Note: Repeat step 3 to enable SSL for different port numbers.
- Stop the WebSphere application server (JVM, Node Agent, Deployment Manager).
- Restart the machine.
- Start the WebSphere application server (JVM, Node Agent, Deployment Manager).
- Navigate to https://machinename: 9445/PASJava in your browser to access the login page of ODS.
When ODS is running in HTTPS, Server shall be configured to set HSTS (HTTP Strict Transport Security) policy. This policy lets a web site inform the browser that it should never load the site using HTTP and should automatically convert all attempts to access the site using HTTP to HTTPS requests instead.

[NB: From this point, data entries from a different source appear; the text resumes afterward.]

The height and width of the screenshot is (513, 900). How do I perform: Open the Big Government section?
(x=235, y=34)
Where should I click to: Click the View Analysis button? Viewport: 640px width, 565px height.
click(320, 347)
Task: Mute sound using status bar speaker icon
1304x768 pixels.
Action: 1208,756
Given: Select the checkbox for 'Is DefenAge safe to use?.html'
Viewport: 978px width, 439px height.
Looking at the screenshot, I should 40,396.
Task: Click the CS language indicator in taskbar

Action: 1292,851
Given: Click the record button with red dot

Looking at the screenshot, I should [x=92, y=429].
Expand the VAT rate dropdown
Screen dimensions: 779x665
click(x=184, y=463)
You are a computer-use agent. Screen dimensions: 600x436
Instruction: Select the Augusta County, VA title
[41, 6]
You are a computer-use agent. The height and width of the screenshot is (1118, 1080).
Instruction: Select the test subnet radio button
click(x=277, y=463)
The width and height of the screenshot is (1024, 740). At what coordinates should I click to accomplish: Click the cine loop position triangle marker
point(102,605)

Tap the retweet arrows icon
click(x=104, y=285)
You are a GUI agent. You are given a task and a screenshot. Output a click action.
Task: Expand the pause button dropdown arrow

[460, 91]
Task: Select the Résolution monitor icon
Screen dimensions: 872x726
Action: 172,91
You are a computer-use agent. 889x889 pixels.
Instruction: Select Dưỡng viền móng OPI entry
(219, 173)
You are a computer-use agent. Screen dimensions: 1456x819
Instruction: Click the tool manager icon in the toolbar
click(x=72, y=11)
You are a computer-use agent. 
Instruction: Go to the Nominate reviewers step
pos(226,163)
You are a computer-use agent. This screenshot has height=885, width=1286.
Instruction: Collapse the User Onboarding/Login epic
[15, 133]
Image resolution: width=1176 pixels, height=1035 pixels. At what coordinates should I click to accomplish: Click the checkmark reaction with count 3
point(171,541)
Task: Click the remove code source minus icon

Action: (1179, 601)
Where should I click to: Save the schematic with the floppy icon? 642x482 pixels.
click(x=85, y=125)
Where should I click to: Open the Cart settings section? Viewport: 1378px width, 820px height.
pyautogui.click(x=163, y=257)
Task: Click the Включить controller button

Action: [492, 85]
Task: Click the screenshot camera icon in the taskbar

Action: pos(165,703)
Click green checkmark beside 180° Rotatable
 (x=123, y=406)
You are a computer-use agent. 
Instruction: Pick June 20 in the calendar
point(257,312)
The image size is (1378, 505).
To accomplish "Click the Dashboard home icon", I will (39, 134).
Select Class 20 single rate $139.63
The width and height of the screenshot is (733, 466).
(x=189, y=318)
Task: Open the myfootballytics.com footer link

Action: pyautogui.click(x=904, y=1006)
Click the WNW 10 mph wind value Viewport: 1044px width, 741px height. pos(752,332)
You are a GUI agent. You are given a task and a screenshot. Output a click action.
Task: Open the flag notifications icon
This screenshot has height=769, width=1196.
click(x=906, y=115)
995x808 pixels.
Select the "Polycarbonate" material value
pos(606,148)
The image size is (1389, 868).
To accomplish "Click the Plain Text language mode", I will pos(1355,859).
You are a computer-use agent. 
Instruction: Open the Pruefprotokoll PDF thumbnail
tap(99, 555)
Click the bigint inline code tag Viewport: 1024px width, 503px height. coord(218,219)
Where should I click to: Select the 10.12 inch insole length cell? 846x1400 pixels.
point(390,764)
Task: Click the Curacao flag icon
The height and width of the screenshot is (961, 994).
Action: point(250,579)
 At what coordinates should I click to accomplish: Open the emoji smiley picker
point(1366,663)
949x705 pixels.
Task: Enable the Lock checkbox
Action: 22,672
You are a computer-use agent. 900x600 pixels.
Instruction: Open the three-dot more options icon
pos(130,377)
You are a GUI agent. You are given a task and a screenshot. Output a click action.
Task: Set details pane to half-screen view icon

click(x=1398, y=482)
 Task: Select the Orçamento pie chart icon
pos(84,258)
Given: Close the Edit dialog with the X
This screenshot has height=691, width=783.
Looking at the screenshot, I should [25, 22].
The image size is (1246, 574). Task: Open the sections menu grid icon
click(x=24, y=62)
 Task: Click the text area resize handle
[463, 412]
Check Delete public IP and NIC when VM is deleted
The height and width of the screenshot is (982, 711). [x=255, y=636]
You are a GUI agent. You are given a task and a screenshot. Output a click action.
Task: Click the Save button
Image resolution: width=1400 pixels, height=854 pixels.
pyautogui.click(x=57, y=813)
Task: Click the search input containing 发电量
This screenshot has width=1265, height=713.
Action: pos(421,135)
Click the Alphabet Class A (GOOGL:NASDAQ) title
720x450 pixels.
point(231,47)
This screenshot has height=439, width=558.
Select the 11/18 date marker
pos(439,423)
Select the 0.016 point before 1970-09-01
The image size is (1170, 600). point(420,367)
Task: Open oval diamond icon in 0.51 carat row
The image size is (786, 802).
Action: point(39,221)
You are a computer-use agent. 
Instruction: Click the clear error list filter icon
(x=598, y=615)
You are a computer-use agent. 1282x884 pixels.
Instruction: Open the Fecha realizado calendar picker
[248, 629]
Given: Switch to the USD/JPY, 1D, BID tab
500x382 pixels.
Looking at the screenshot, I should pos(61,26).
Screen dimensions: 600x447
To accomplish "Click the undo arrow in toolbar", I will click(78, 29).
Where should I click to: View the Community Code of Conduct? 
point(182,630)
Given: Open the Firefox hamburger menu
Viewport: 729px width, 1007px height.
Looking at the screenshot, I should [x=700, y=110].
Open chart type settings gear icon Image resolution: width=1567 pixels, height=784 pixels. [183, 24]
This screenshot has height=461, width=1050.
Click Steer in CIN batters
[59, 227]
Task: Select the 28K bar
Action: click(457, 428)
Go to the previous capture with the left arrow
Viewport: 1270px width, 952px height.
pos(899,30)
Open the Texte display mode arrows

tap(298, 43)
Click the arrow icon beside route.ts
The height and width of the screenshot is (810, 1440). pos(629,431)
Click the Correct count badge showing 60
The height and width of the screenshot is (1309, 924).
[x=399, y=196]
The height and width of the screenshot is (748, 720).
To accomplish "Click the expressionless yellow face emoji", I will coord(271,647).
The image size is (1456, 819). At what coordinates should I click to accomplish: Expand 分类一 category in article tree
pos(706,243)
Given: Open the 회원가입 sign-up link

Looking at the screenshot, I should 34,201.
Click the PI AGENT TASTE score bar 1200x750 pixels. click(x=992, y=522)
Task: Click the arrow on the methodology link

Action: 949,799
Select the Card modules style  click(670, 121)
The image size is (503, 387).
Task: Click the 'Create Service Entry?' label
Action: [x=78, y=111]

For security reasons, any cross-origin requests, i.e., requests coming from different domains to ODS Rest Services will be restricted by browsers. To enable cross-origin requests, the server shall be configured to add a header 'Access-Control-Allow-Origin' in the response. A list of allowed domains shall be set to this header. Setting Access-Control-Allow-Origin:*, allows all domains. ODS also supports this configuration by setting the property application.AccessControlAllowOrigin with list of allowed domains in System Properties document.
ODS does not support loading pages in an iframe, the property application.X-Frame-Options is set to DENY in all the service responses.